Il profilo di chi ne usufruisce è quella di un padre che ha più di 30 anni, vive al Nord, lavora in imprese di media-grande dimensione con un contratto di lavoro stabile e ha un reddito medio-alto. Sebbene l’incremento nell’utilizzo di questo diritto all’astensione lavorativa si registri in tutta Italia, chi ne usufruisce di più vive nelle province del Nord, mentre il tasso si abbassa in quelle del Mezzogiorno. Valori di fruizione inferiori al 30%, si riscontrano nelle province di Crotone (24%), Trapani (27%), Agrigento e Vibo Valentia (29% in entrambe le province), mentre valori superiori all’80% (i più elevati), si registrano nelle province di Bergamo e Lecco (81% in entrambi i casi), Treviso (82%), Vicenza (83%) e Pordenone (85%).
Ad utilizzare maggiormente il congedo, come era prevedibile, sono gli uomini nelle fasce d’età comprese fra i 30 e i 39 anni (65,4%) e fra i 40 e i 49 (65,6%). Inoltre, è più probabile che il padre usufruisca del congedo di paternità se lavora in aziende medio-grandi. Fra quelle con oltre 100 dipendenti, infatti, l’utilizzo è pari al 77%, mentre scende al 67,8% in quelle che hanno fra i 51 e i 100 dipendenti, al 60% fra quelle che hanno fra i 16 e i 50 dipendenti, fino ad arrivare al 45,2% nelle aziende con 15 dipendenti o meno. Eppure, è proprio in questa ultima tipologia di azienda che si è registrato l’aumento maggiore nell’utilizzo del congedo di paternità tra il 2021 e il 2022 (più 8,7%).
“Il coinvolgimento dei padri nella cura dei figli sta cambiando, anche se lentamente, anche in Italia, a favore di una maggiore condivisione delle responsabilità”, ha dichiarato Giorgia D’Errico, Direttrice Affari pubblici e Relazioni istituzionali di Save the Children. “È necessario sostenere questo cambiamento, andare nella direzione di un congedo di paternità per tutti i lavoratori, non solo i dipendenti, garantendo che i datori di lavoro adempiano all’obbligo di riconoscere tale diritto, e fino ad arrivare all’equiparazione con il congedo obbligatorio di maternità.

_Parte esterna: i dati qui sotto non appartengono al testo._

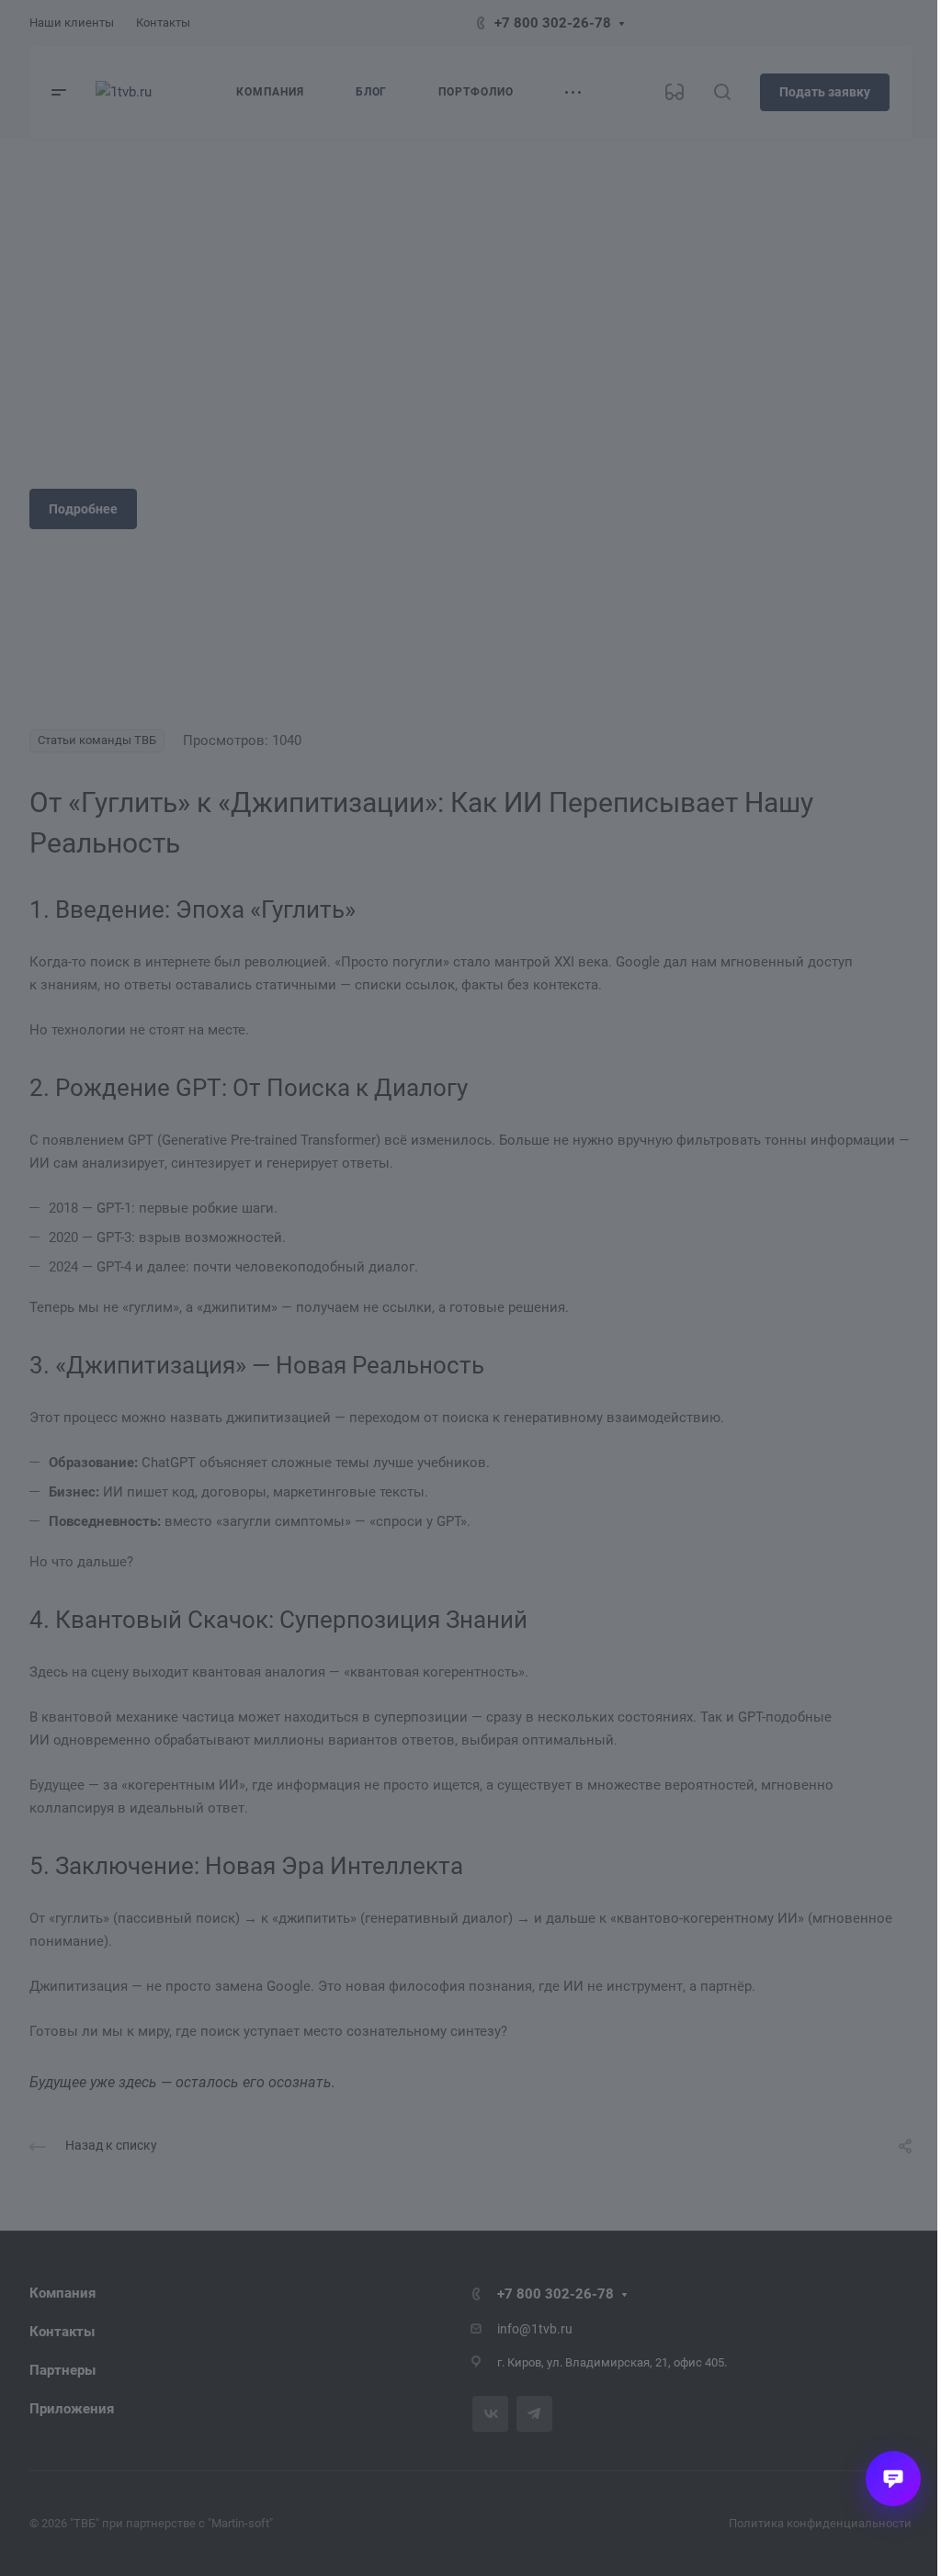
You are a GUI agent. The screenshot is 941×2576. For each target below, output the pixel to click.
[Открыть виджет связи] (893, 2478)
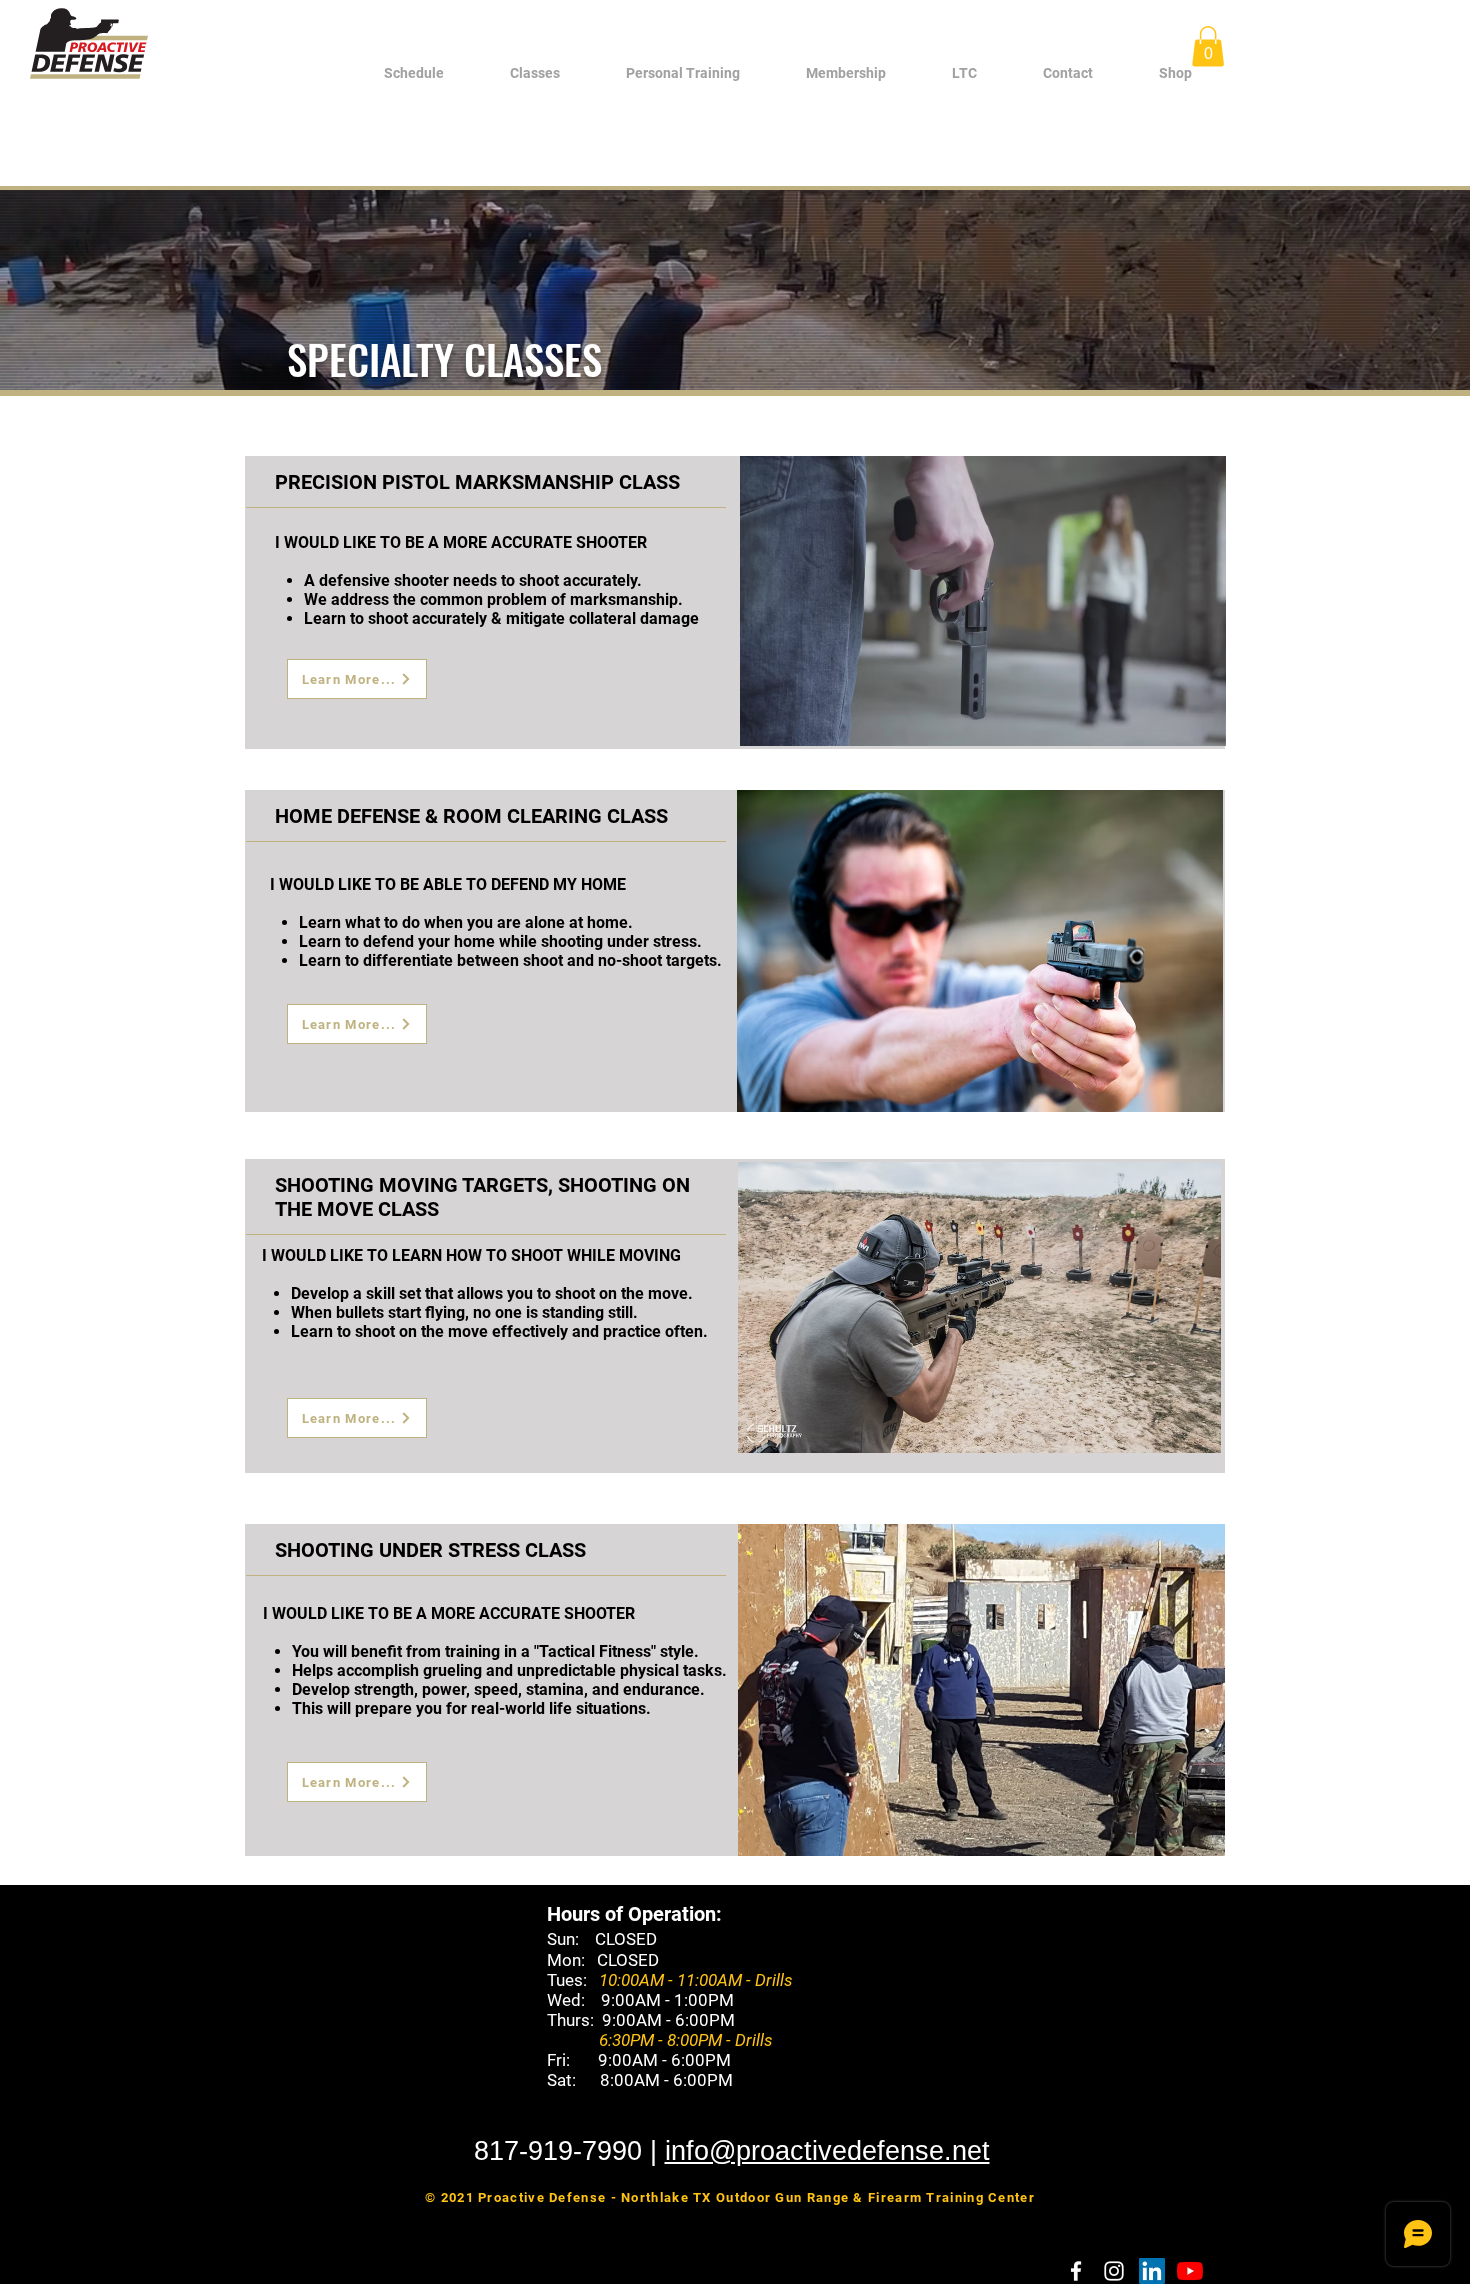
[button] (535, 73)
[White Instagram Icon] (1429, 42)
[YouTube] (1190, 2271)
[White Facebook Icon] (1399, 42)
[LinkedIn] (1152, 2271)
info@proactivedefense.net (827, 2151)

Una misura, questa, anche a sostegno delle neomamme, in un periodo della vita che troppo spesso si rileva difficile e caratterizzato da sentimenti di inadeguatezza e solitudine, come emerge anche da una indagine campionaria promossa nel 2023 da Save the Children”. Quindi conclude: “È essenziale incoraggiare i nuovi padri nella piena condivisione della cura dei figli, eliminando, al contempo, i tanti ostacoli che ancora oggi bloccano l’ingresso e lo sviluppo professionale delle madri nel mondo del lavoro”.
Nella fruizione dei congedi di paternità si rilevano forti disuguaglianze tra le diverse tipologie contrattuali, a favore di chi ha un contratto di lavoro più stabile. Se infatti, tra i lavoratori con un contratto a tempo indeterminato la percentuale sfiora il 70% (69,49%), tra quelli con contratto a tempo determinato scende al 35,95%, mentre tra gli stagionali arriva solo al 19,72%. Per quanto riguarda le fasce di reddito, invece, l’utilizzo del congedo di paternità è più diffuso tra i padri con un reddito compreso fra i 15mila e i 28mila euro (73,3%) e fra quelli con reddito superiore a 28mila euro e inferiore a 50mila (85,68%). La correlazione positiva tra reddito e utilizzo del congedo di paternità, però, si interrompe a partire dai redditi di 50mila euro (tra chi ha un reddito superiore a questo importo ne usufruisce il 78,63%).